**Documento**
• • • • •

O universo se compõe de corpos e de espaço vazio.
São as sensações o que, acima de tudo, dão
um testemunho da existência dos corpos, e é sobre
elas que se apóia necessariamente o raciocínio,
para fazer conjecturas sobre as coisas ocultas.
Se o espaço - a que também chamamos de vazio, de
amplidão ou de essência inatingível - não
existisse, os corpos não teriam lugar onde residir, nem
intervalo em que se mover, como, na verdade, parece que o fazem.
Fora dessas duas coisas, não podemos conhecer nada, nem
de um modo imediato, nem por analogia: trata-se, bem entendido,
de coisas que concebemos como substâncias, e não
daquelas a que chamamos de acidentes ou qualidade não essenciais.
Entre os corpos, é preciso distinguir entre os que são
compostos e aqueles que são componentes. Estes últimos
são indivisíveis e imutáveis, condição
indispensável para que todas as coisas não se desfaçam
no não-ser: porque é preciso que haja alguma coisa
estável no meio das coisas que se decompõem, isto
é, uma substância de natureza indestrutível,
sobre a qual nada pode prevalecer. Os átomos constituem,
assim, os verdadeiros princípios das coisas.

• • • • •

**Dados fornecidos**
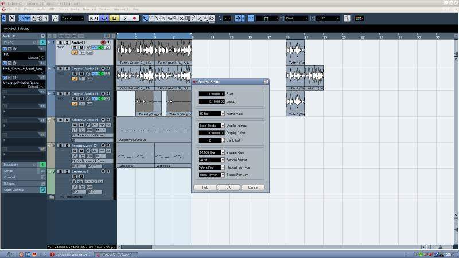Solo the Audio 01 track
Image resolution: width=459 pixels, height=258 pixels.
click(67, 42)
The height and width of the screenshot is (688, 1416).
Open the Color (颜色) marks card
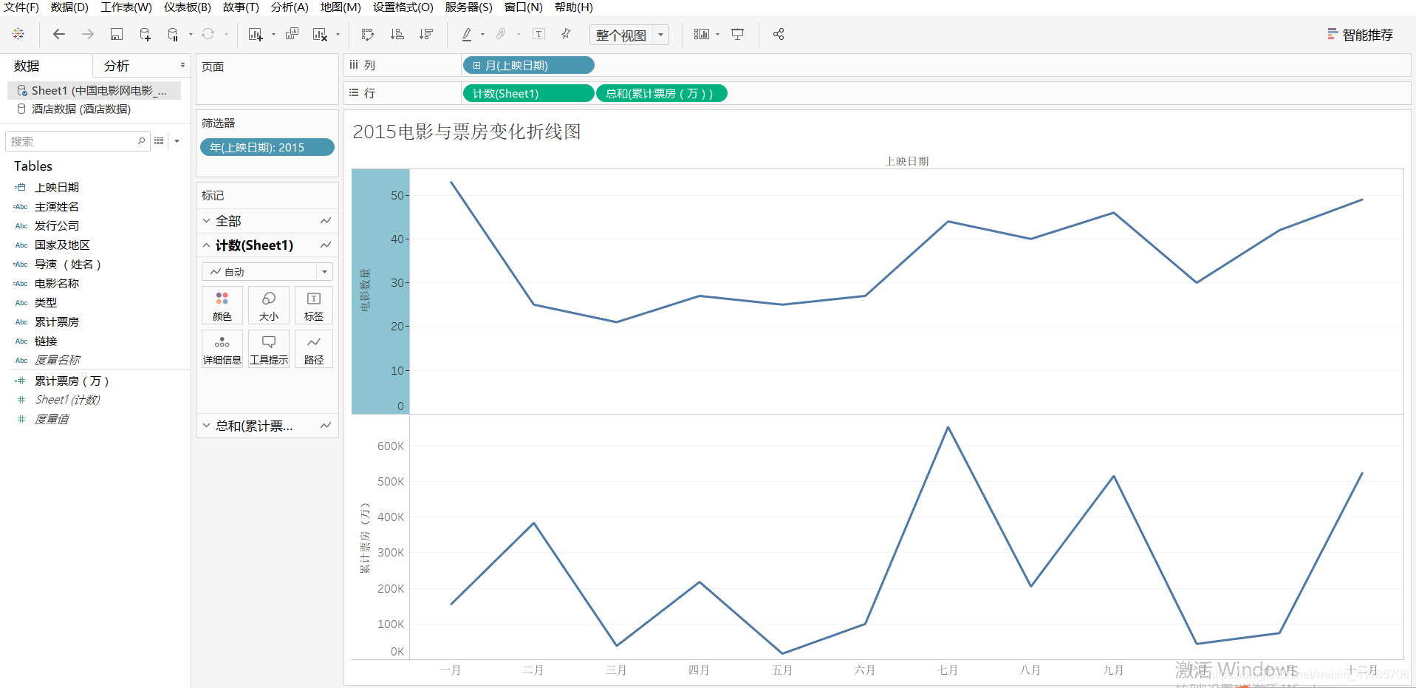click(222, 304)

• • • • •

**O que fazer**
Liste, por favor, todos os outros nomes que o texto sobre o universo diz também serem dados ao espaço.

**Resposta do exercício**
Vazio, amplidão e essência inatingível.